INSTRUCTIONS FOR THE TASK
Please scale every coordinate in the answers of these records by 0.2, rounding to whole numbers with halves going up, and write out all the lines again with the requests included. Leave the pictures out.

THE DATA
# # # #

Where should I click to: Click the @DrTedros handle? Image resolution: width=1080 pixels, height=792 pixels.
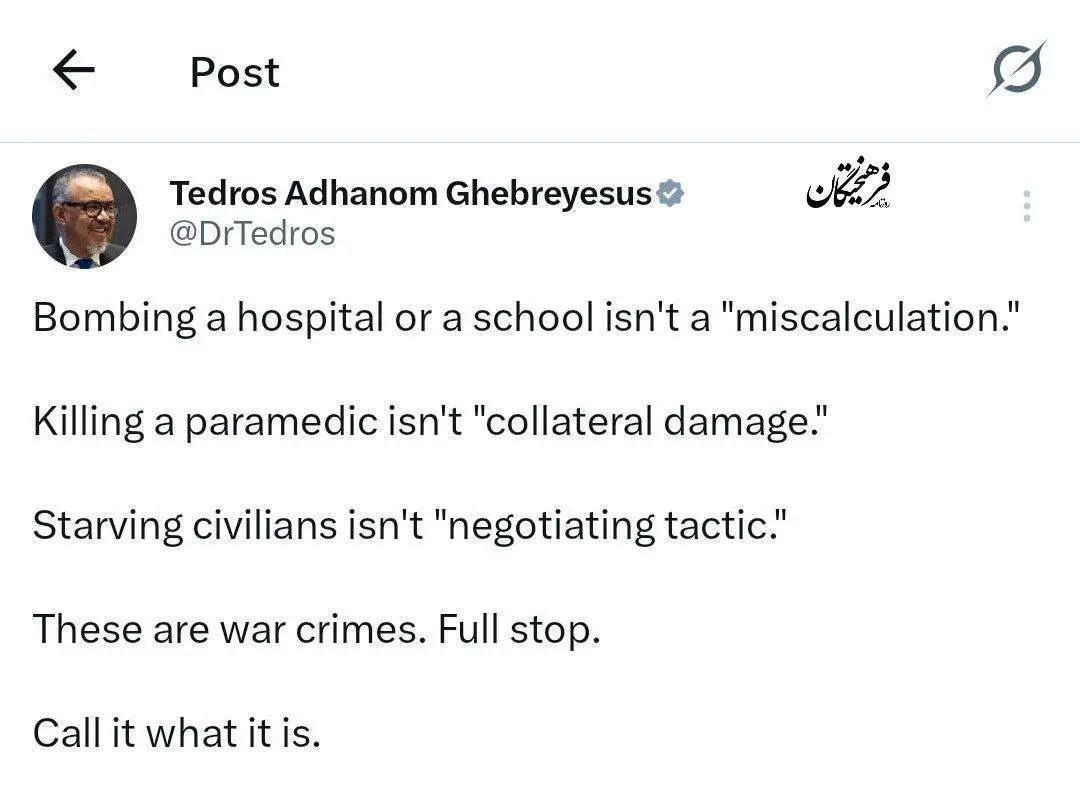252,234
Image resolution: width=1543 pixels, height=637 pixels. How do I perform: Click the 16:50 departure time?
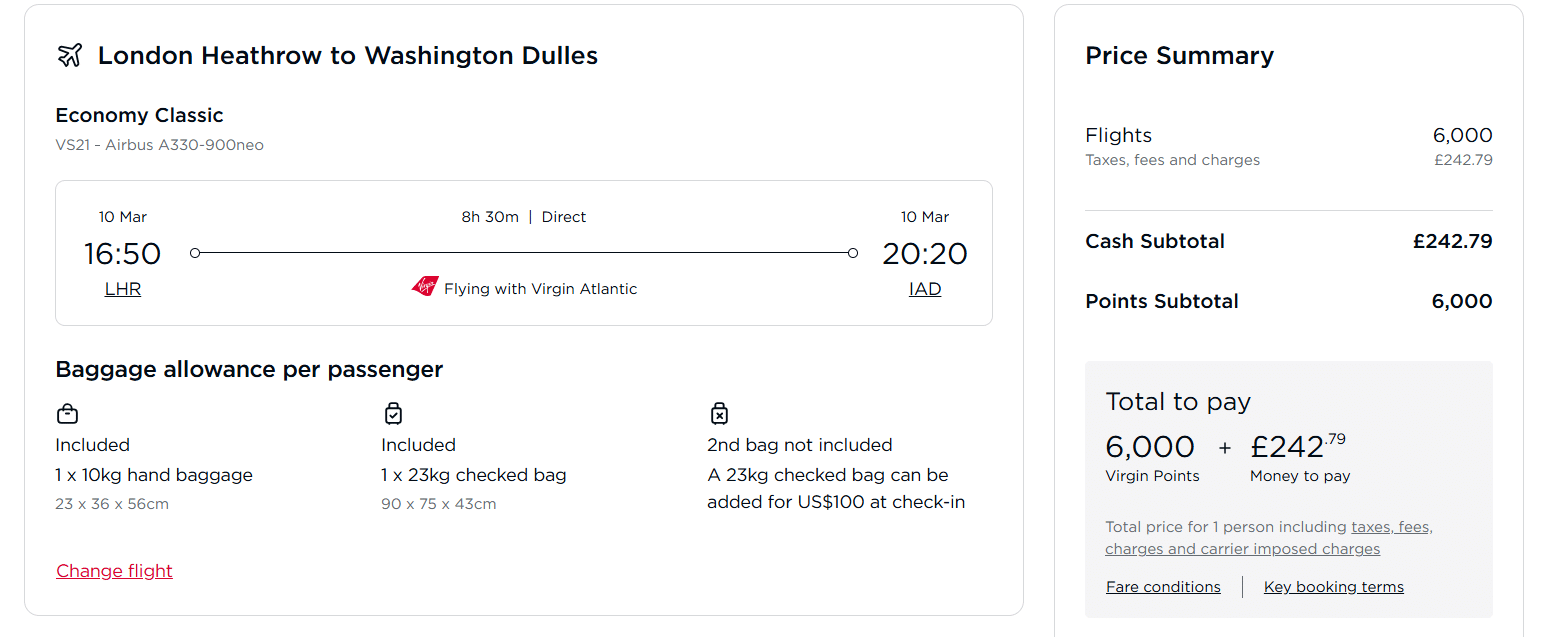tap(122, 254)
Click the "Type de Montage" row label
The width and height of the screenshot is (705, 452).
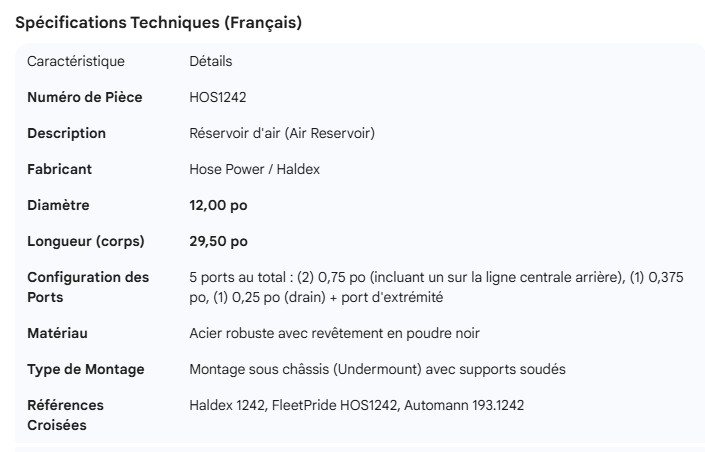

# # # #

PROBLEM SOLUTION
Where should I click to: Click the @DrTedros handle? Image resolution: width=1080 pixels, height=792 pixels.
50,47
Image resolution: width=1543 pixels, height=637 pixels. How do I perform: Click the 16:50 departure time?
tap(24, 51)
Click the "Type de Montage" row label
The width and height of the screenshot is (705, 452).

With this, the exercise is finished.